I like to imagine life forms with little or no humanoid characteristics. This is harder than it sounds. As soon as you put something like a dot or whiskers, it starts looking like an earthly creature. In fact there is probably nothing completely alien-looking on our planet, since nature has already come up with any possible design for life over a billion years or so.
I started with a simple circle or oval, then added a band of whiskers around it, and added eyespots on its body, and there I already had protozoa. These tiny creatures, more accurately called "protists," live in water or moist soil. Their variety is endless and their numbers countless. In this drawing I've portrayed at least five varieties of (imaginary) protozoan.
In my teen years, I kept protozoa as "pets," that is, in a sample of swamp water in my room. I grew up in a forested environment with many swamps or wetlands which could not be built on. These areas were my playground and when we covered the protozoa in high school I got to keep my very own live collection. I had a little microscope, produced in Japan by an entity called "Micronta," which had glass slides to put your drop of pond water on.
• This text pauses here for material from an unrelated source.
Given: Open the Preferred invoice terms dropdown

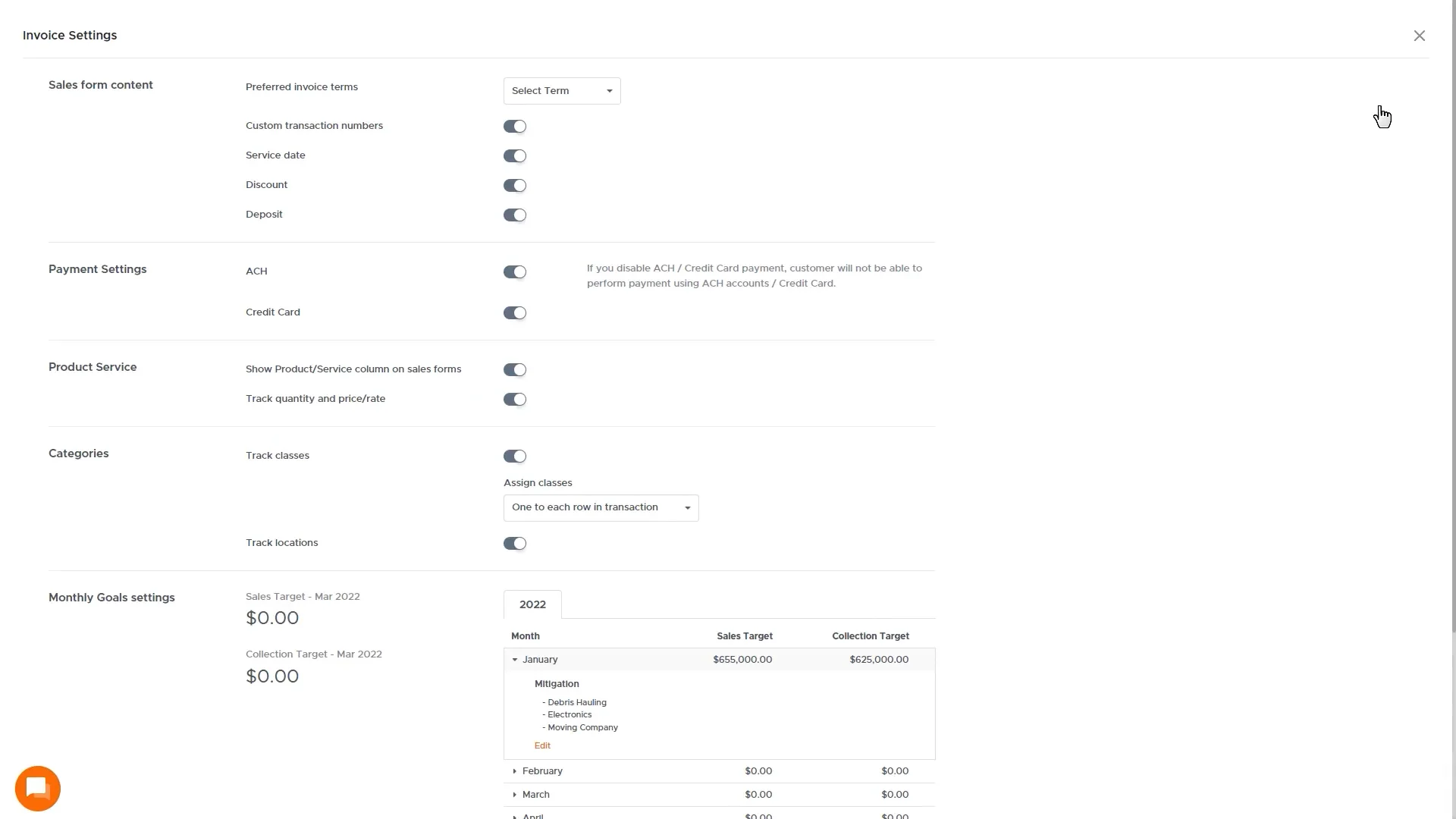Looking at the screenshot, I should point(561,90).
There was, as the cliche said, a world of life in that one little drop. I was able to identify a few species, like Paramecia and amoebas and rotifers, all of which were tiny specks to the naked eye but lively mini-beasts in the microscope's view. I drew pictures of some of them, though I don't know where those drawings are now.
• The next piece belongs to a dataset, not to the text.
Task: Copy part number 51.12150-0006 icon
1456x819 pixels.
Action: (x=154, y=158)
Unfortunately, to observe these creatures I had to destroy them, since I couldn't return them all to the water jar or the pond. It's possible that some of them might even be harmful to humans, though my collection gave me no trouble. When their life cycle was over in the jar, I poured the water out into the dirt in the backyard and threw out the jar. I may have studied micro-life as a high schooler, but I never followed it up by becoming some kind of scientist or micro-naturalist.